EXERCISE INPUTS »
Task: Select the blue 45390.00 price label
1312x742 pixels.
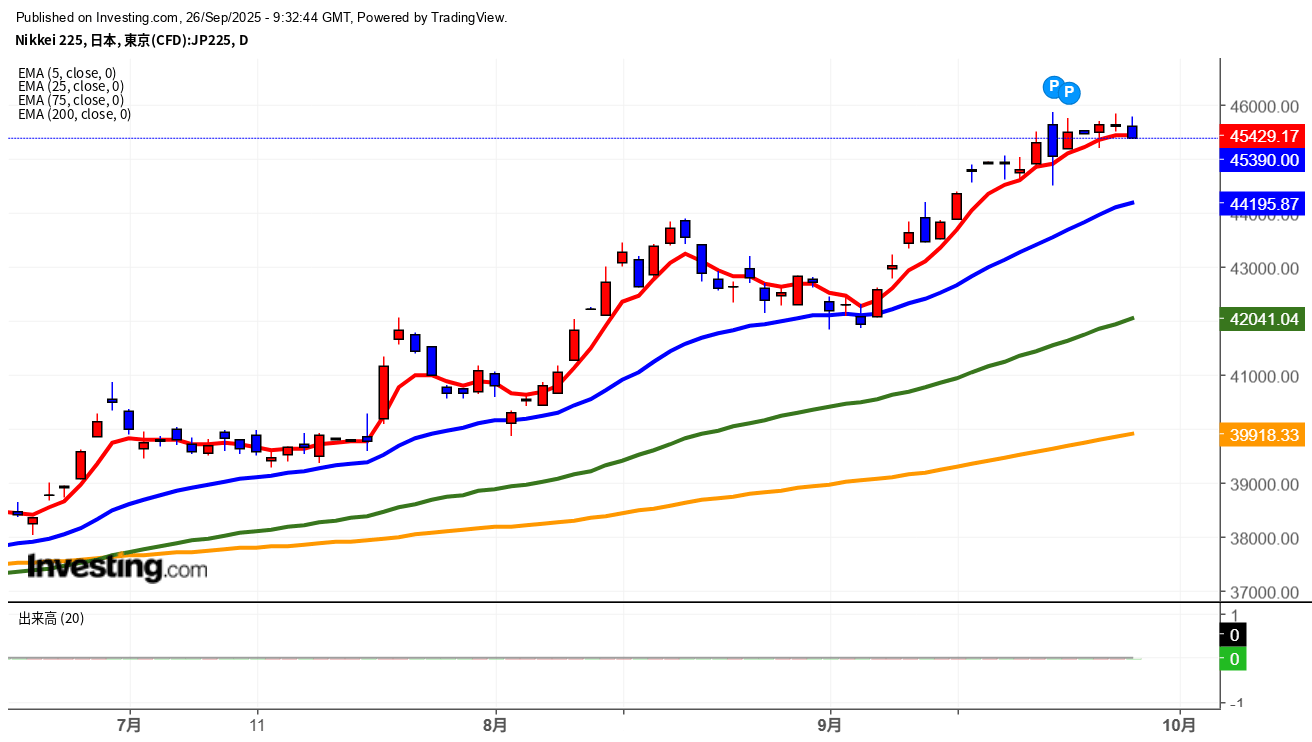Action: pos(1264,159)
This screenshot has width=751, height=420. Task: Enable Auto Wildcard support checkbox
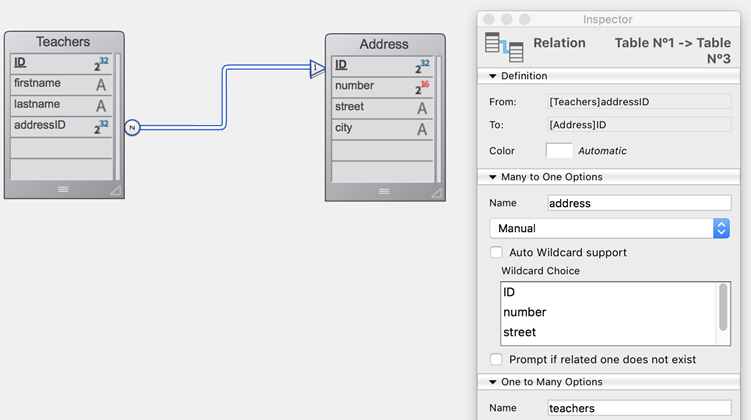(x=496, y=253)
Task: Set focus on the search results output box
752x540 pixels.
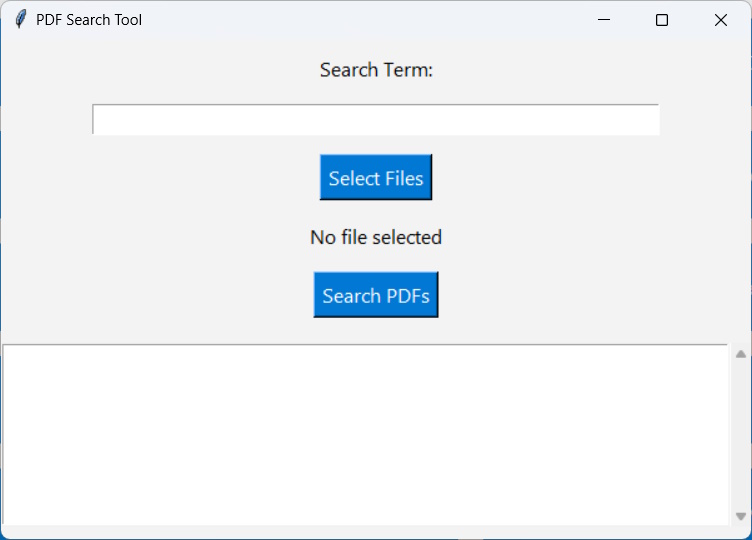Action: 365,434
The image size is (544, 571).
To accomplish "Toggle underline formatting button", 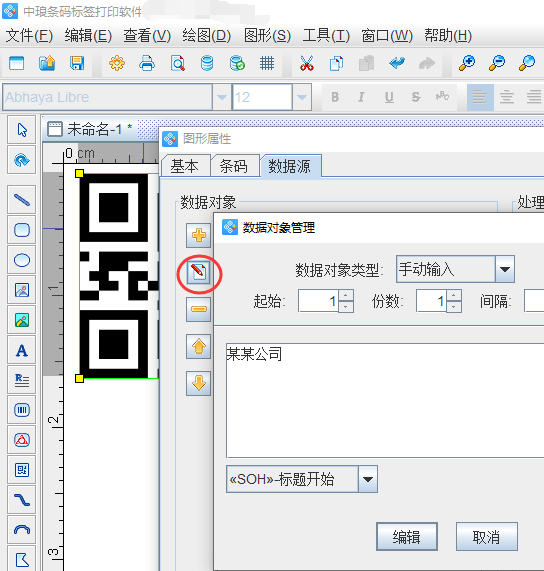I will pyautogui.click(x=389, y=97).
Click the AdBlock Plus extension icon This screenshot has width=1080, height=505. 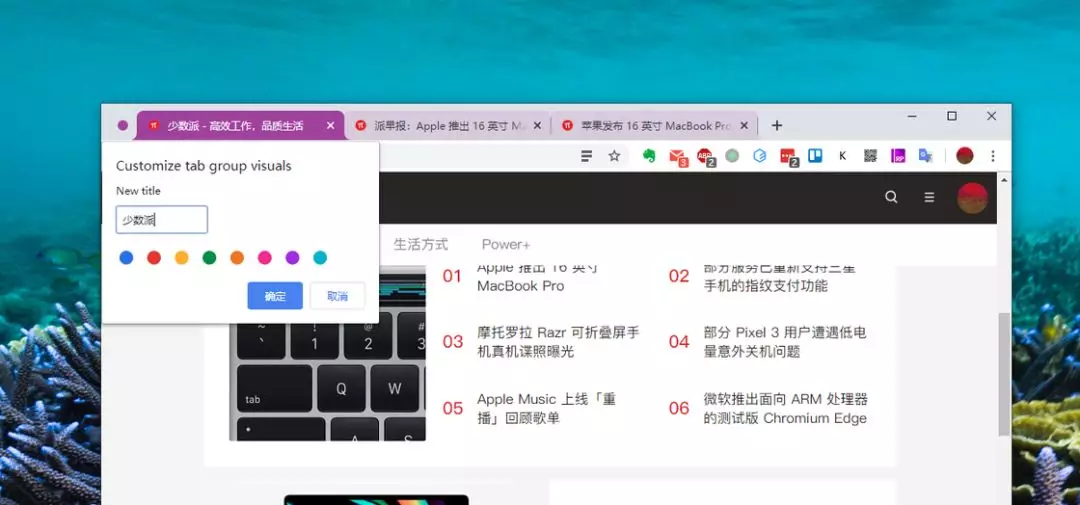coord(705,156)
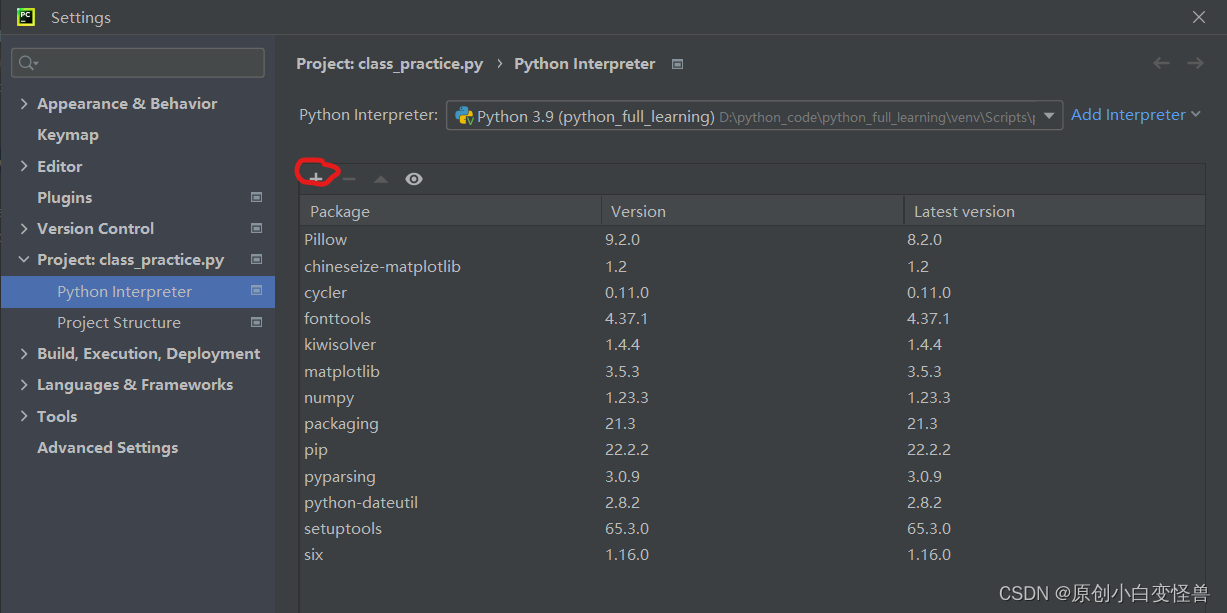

WORK INSTRUCTION » Output exactly the lines from the first line of the records through the line containing "The image size is (544, 571).". Leave out every picture.

WRITTEN SOLUTION »
Task: Select the blue 45390.00 price label
1312x742 pixels.
Action: pos(1264,159)
This screenshot has width=751, height=420. Task: Enable Auto Wildcard support checkbox
(x=496, y=253)
Task: Set focus on the search results output box
752x540 pixels.
Action: 365,434
The image size is (544, 571).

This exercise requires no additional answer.